Perlakuan petugas kesehatan yang tidak menghargai. Misalnya berbagai pemeriksaan dilakukan tanpa penjelasan, berbagai tindakan tanpa persetujuan.
b. Harga diri rendah kronik adalah keadaan di mana individu mengalami evaluasi diri yang negatif mengenai diri atau kemampuan dalam waktu yang lama. Harga diri rendah kronik merupakan perasaan negatif terhadap diri telah berlangsung lama, yaitu sebelum sakit/ dirawat. Klien ini mempunyai cara berfikir yang negatif. Kejadian sakit dan dirawat akan menambah persepsi negatif terhadap dirinya. Kondisi ini mengakibatkan respons yang maladaptif.
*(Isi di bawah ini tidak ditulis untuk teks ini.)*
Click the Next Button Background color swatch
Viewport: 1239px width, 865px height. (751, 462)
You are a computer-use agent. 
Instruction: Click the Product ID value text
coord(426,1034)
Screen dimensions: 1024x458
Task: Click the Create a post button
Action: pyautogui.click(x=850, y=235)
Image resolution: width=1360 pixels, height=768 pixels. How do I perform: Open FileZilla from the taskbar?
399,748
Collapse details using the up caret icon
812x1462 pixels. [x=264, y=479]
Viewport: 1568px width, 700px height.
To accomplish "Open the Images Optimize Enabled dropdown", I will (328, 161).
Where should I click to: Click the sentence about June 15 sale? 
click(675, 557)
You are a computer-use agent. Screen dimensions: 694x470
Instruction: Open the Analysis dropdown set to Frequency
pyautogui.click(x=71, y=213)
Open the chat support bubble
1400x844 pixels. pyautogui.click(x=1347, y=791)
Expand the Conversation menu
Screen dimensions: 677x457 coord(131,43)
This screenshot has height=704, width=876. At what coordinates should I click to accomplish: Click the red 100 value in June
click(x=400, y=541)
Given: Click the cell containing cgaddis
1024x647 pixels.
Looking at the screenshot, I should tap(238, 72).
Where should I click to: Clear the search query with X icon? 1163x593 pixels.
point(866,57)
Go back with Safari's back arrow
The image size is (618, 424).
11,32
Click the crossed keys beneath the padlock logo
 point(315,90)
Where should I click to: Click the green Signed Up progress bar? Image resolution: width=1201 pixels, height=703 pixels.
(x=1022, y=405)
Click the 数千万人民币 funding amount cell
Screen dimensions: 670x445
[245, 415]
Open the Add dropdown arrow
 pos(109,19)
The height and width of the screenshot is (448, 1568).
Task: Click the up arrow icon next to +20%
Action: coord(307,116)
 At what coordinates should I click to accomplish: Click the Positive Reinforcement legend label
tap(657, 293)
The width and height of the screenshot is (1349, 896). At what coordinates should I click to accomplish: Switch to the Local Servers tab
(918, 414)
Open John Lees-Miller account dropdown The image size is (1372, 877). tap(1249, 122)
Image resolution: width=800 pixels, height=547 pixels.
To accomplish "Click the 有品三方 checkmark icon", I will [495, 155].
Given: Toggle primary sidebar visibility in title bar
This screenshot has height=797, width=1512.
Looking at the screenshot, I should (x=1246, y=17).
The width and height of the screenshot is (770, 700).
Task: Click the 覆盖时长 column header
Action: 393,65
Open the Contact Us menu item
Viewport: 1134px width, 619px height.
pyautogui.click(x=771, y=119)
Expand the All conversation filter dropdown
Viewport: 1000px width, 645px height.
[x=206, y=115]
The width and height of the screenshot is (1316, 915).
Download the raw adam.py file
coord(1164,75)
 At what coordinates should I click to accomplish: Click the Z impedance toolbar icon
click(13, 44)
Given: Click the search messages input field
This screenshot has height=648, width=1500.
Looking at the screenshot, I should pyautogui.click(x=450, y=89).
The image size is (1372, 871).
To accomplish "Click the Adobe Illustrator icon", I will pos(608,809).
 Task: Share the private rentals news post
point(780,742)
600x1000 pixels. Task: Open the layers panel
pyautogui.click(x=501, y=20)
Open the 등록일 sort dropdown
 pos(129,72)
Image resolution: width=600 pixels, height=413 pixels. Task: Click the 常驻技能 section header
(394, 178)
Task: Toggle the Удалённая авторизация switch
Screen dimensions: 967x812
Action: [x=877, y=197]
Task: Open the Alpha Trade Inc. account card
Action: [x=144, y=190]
Kondisi ini dapat ditemukan pada klien dengan gangguan fisik yang kronis atau pada klien gangguan jiwa. Dalam tinjauan life span history klien, penyebab Harga Diri Rendah adalah kegagalan tumbuh kembang, misalnya sering disalahkan, kurang diharga, tidak dibei kesempatan, dan tidak diterima dalam kelompok. kel ompok. (Yosep, 2007)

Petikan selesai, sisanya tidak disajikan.